By Hanna Hindstrom
Three aid workers – accused of inciting violence in the recent sectarian clashes in Arakan state – have been sentenced to jail by a local Burmese court, a UN spokesperson confirmed today.
A Maungdaw court on Friday handed hefty jail terms to three Burmese nationals employed by the UN refugee agency (UNHCR), one of their partner NGOs and the World Food Programme (WFP). They are all believed to be Muslims.
According to the Associated Press, the aid workers were given jail terms of six, three and two years respectively for charges that included inciting religious hatred and participating in arson attacks. But UNHCR spokesperson Vivian Tan told DVB that they had heard conflicting reports over the past few days and still needed to confirm the details.
“What we do know is that one of our staff members were convicted – we don’t know for how long and what the charges are, because we’ve never really been told,” said Vivian Tan in a telephone interview on Monday. “We’ve been asking to meet [the workers] and we’ve been asking for more information, but we’ve had none of that so far.”
Twelve local aid workers were arrested without any official explanation in the wake of deadly sectarian violence that ripped through Arakan state in June, killing at least 87 people and displacing tens of thousands.
Opaque criminal proceedings have since been pursued against an undisclosed number of the aid workers, despite repeated international calls for access.
Six aid workers were reportedly freed earlier this month, including staff from UNCHR, Doctors Without Borders and the Netherlands-based AZG. 73-year old Kyaw Hla Aung from AZG recently told RFA that he was accused of having terrorist links and arrested under Article 505 of Burma’s penal code.

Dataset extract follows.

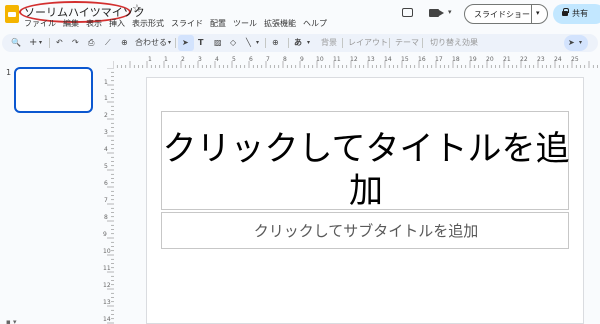 The image size is (600, 324). I want to click on cursor-mode-chevron-icon: ▾, so click(580, 43).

“An hour or two before I was arrested, my home was raided. I don’t know by whom. All my papers and documents were scattered outside my house,” he said. “They said I had links to Al Qaeda.”
The Burmese government has come under heavy criticism for their handling of the Arakan crisis, including accusations of targeting the Muslim Rohingya minority, who are denied citizenship and widely discriminated against by the government.
Several Muslim governments have pressured President Thein Sein to act after rights groups, including Human Rights Watch and Amnesty International, accused the military-backed regime of state-sponsored violence against the Rohingya.
On Friday, Thein Sein – who has previously talked of expelling the minority from Burma — angered nationalists by accusing Arakanese politicians and Buddhist monks of fuelling anti-Rohingya bigotry.
Although the move has been seen as diplomatically reconciliatory, his persistent use of the term “Bengali Muslims” for the Rohingya suggests the group cannot expect citizenship in the near future.
The UN Secretary General Ban Ki-moon recently raised eyebrows for welcoming a controversial commission set up to investigate the violence, which has no Rohingya representatives, without acknowledging the missing UN staff. The global body has yet to release a formal statement on their continued detention.
“We are continuing to press for access at different levels in Yangon [Rangoon], locally and [internationally],” said Vivian Tan. “We are hoping that talking to the authorities at all levels is going to make a difference.”
Tensions flared in Arakan state after the rape and murder of an Arakanese girl in late May, allegedly by three Muslims, led to a brutal revenge attack on ten Muslim pilgrims. It brought to the fore long-standing tensions between ethnic Arakanese and the Rohingya minority, considered “illegal Bengali immigrants” by the government and widely distrusted in Burmese society.